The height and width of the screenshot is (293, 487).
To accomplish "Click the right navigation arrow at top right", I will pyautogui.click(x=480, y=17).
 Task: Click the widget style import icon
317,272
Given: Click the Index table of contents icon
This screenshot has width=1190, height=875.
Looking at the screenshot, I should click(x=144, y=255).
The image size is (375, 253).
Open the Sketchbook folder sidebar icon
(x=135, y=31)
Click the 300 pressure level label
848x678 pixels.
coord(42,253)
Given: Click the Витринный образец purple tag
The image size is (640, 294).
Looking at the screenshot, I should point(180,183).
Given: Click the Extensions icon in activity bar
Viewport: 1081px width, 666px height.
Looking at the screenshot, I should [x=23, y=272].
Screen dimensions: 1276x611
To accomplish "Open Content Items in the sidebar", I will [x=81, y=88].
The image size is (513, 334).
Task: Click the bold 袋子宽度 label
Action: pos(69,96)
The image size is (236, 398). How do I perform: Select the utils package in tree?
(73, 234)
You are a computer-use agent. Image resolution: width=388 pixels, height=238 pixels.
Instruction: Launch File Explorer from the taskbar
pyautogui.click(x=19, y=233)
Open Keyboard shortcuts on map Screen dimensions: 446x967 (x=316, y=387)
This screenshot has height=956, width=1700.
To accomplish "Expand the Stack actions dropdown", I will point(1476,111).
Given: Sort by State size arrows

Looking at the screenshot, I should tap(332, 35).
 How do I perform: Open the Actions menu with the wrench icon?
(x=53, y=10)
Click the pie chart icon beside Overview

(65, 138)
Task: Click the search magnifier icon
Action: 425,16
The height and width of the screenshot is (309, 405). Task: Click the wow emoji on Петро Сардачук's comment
- - -
## [Task]
Rewrite all of the items above as a numbered list, with one line per entry and no blank lines.

## [Correct output]
1. The height and width of the screenshot is (293, 487).
2. To accomplish "Click the right navigation arrow at top right", I will pyautogui.click(x=480, y=17).
3.  Task: Click the widget style import icon
4. 317,272
5. Given: Click the Index table of contents icon
6. This screenshot has width=1190, height=875.
7. Looking at the screenshot, I should click(x=144, y=255).
8. The image size is (375, 253).
9. Open the Sketchbook folder sidebar icon
10. (x=135, y=31)
11. Click the 300 pressure level label
12. 848x678 pixels.
13. coord(42,253)
14. Given: Click the Витринный образец purple tag
15. The image size is (640, 294).
16. Looking at the screenshot, I should point(180,183).
17. Given: Click the Extensions icon in activity bar
18. Viewport: 1081px width, 666px height.
19. Looking at the screenshot, I should [x=23, y=272].
20. Screen dimensions: 1276x611
21. To accomplish "Open Content Items in the sidebar", I will [x=81, y=88].
22. The image size is (513, 334).
23. Task: Click the bold 袋子宽度 label
24. Action: pos(69,96)
25. The image size is (236, 398). How do I perform: Select the utils package in tree?
26. (73, 234)
27. You are a computer-use agent. Image resolution: width=388 pixels, height=238 pixels.
28. Instruction: Launch File Explorer from the taskbar
29. pyautogui.click(x=19, y=233)
30. Open Keyboard shortcuts on map Screen dimensions: 446x967 (x=316, y=387)
31. This screenshot has height=956, width=1700.
32. To accomplish "Expand the Stack actions dropdown", I will point(1476,111).
33. Given: Sort by State size arrows
34. Looking at the screenshot, I should tap(332, 35).
35.  How do I perform: Open the Actions menu with the wrench icon?
36. (x=53, y=10)
37. Click the pie chart icon beside Overview
38. (65, 138)
39. Task: Click the search magnifier icon
40. Action: 425,16
41. The height and width of the screenshot is (309, 405). Task: Click the wow emoji on Петро Сардачук's comment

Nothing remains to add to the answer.